Work item
Restate word for word the line containing "Click the purple" and each line that follows it, through the last line below, and nothing else.

Collected data entries
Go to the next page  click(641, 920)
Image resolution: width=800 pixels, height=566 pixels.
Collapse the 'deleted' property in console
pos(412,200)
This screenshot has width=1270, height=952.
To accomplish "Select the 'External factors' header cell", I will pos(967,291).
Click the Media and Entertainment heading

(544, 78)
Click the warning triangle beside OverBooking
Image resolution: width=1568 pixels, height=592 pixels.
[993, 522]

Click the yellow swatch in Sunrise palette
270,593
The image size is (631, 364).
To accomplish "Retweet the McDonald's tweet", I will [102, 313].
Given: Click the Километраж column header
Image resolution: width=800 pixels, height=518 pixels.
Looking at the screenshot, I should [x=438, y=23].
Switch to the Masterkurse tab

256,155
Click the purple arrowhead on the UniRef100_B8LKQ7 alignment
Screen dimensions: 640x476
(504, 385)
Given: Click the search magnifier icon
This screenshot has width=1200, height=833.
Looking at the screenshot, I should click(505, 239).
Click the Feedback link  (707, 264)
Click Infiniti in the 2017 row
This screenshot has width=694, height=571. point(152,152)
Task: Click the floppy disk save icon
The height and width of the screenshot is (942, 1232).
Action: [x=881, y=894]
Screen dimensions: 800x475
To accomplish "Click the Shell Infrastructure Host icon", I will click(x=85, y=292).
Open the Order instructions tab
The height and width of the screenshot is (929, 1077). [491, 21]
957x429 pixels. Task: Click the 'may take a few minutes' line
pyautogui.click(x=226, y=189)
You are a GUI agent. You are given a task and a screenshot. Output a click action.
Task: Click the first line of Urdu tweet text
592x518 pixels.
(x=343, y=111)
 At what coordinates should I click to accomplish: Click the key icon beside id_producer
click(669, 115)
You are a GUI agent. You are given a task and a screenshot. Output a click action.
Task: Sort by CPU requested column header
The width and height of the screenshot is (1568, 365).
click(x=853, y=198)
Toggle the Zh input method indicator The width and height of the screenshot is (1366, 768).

Reply to the task
Click the purple arrowhead on the UniRef100_B8LKQ7 alignment
Screen dimensions: 640x476
(504, 385)
Given: Click the search magnifier icon
This screenshot has width=1200, height=833.
Looking at the screenshot, I should click(505, 239).
Click the Feedback link  (707, 264)
Click Infiniti in the 2017 row
This screenshot has width=694, height=571. point(152,152)
Task: Click the floppy disk save icon
The height and width of the screenshot is (942, 1232).
Action: [x=881, y=894]
Screen dimensions: 800x475
To accomplish "Click the Shell Infrastructure Host icon", I will click(x=85, y=292).
Open the Order instructions tab
The height and width of the screenshot is (929, 1077). [491, 21]
957x429 pixels. Task: Click the 'may take a few minutes' line
pyautogui.click(x=226, y=189)
You are a GUI agent. You are given a task and a screenshot. Output a click action.
Task: Click the first line of Urdu tweet text
592x518 pixels.
(x=343, y=111)
 At what coordinates should I click to accomplish: Click the key icon beside id_producer
click(669, 115)
You are a GUI agent. You are given a task and a screenshot. Output a click action.
Task: Sort by CPU requested column header
The width and height of the screenshot is (1568, 365).
click(x=853, y=198)
Toggle the Zh input method indicator The width and height of the screenshot is (1366, 768).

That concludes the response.